• _Task statement_
Repeat all of the records word for word, but skip any picture.

# # # #

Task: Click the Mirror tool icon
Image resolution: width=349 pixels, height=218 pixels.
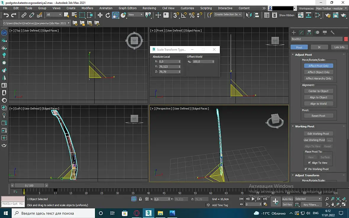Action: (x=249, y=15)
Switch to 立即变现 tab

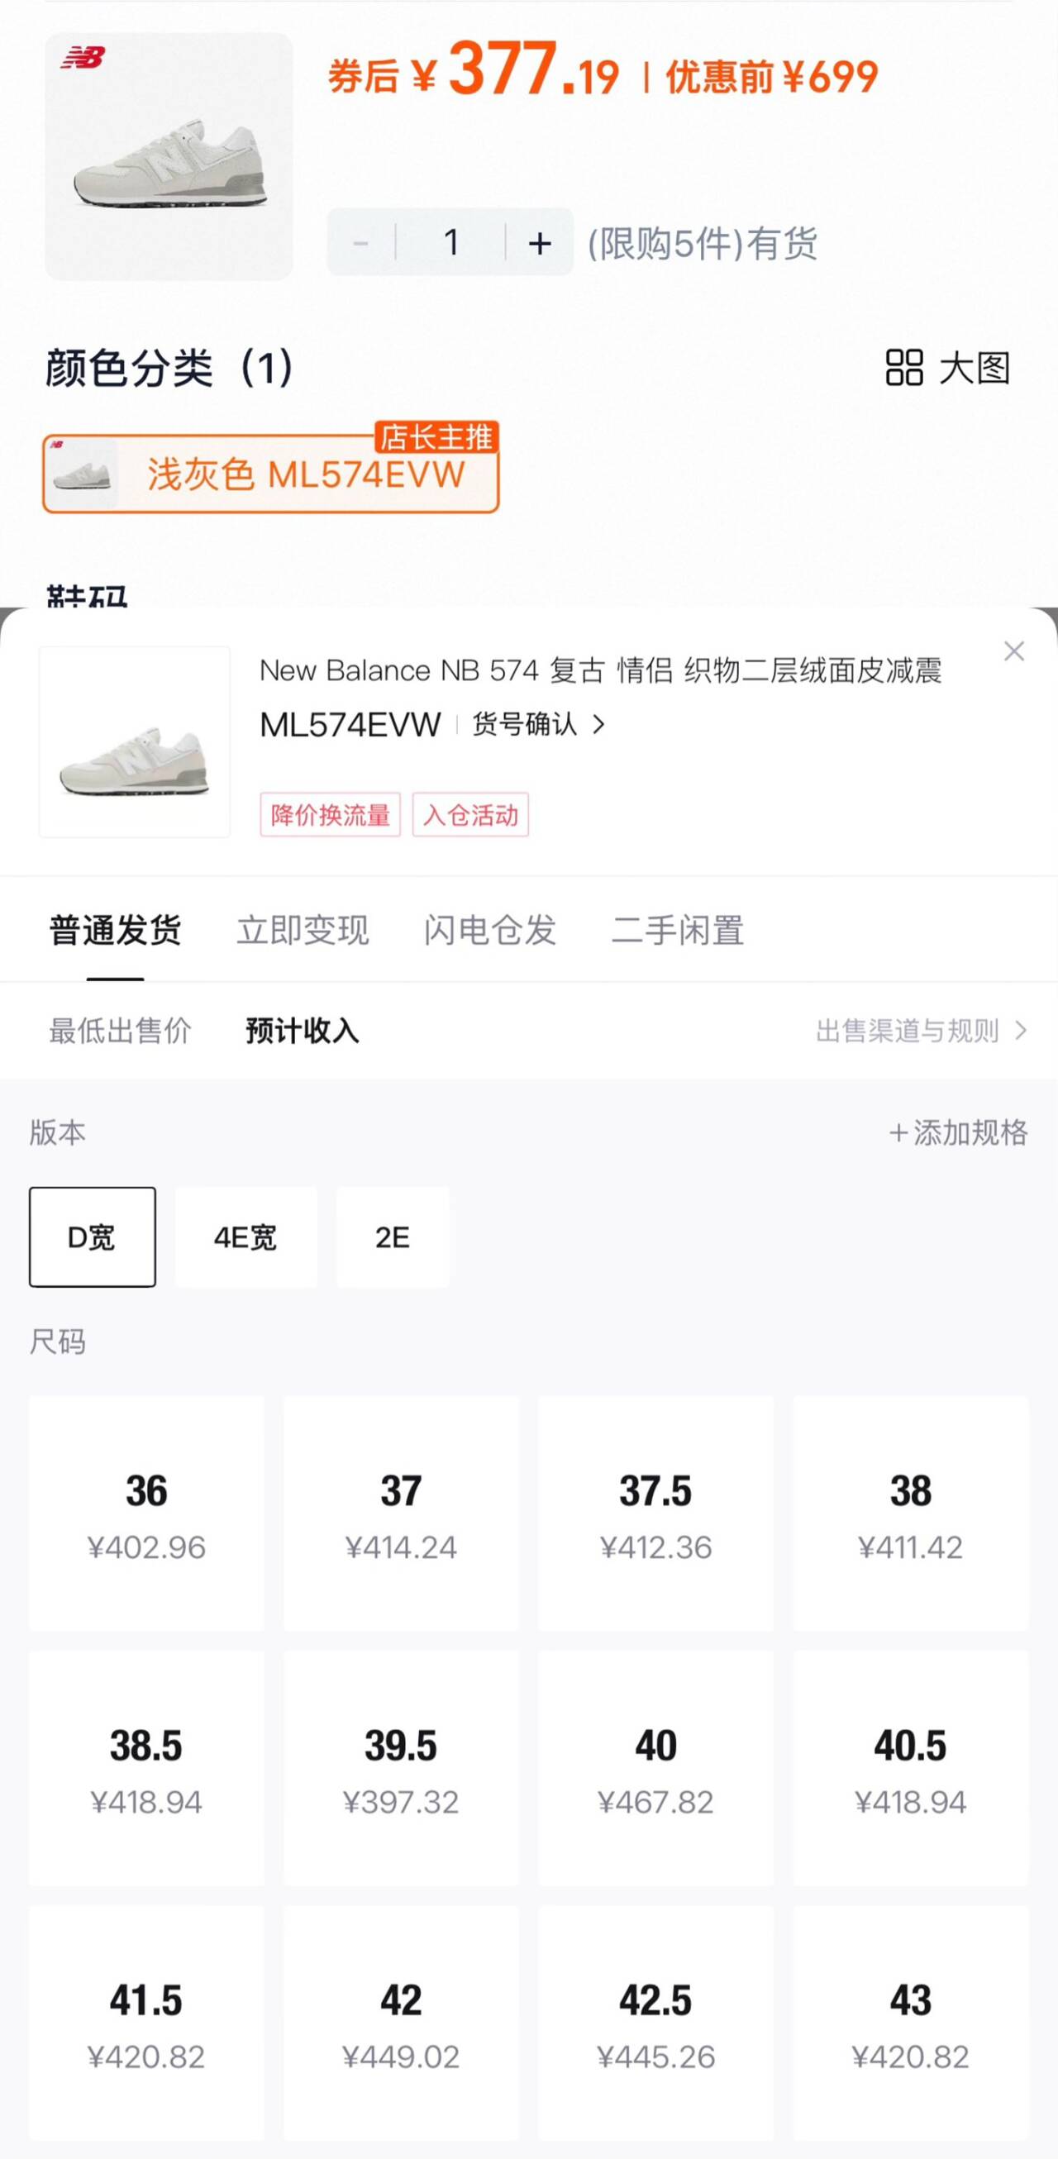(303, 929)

# # # #

• _Your solution_
Task: Click the Mirror tool icon
Image resolution: width=349 pixels, height=218 pixels.
Action: (x=249, y=15)
Switch to 立即变现 tab

(303, 929)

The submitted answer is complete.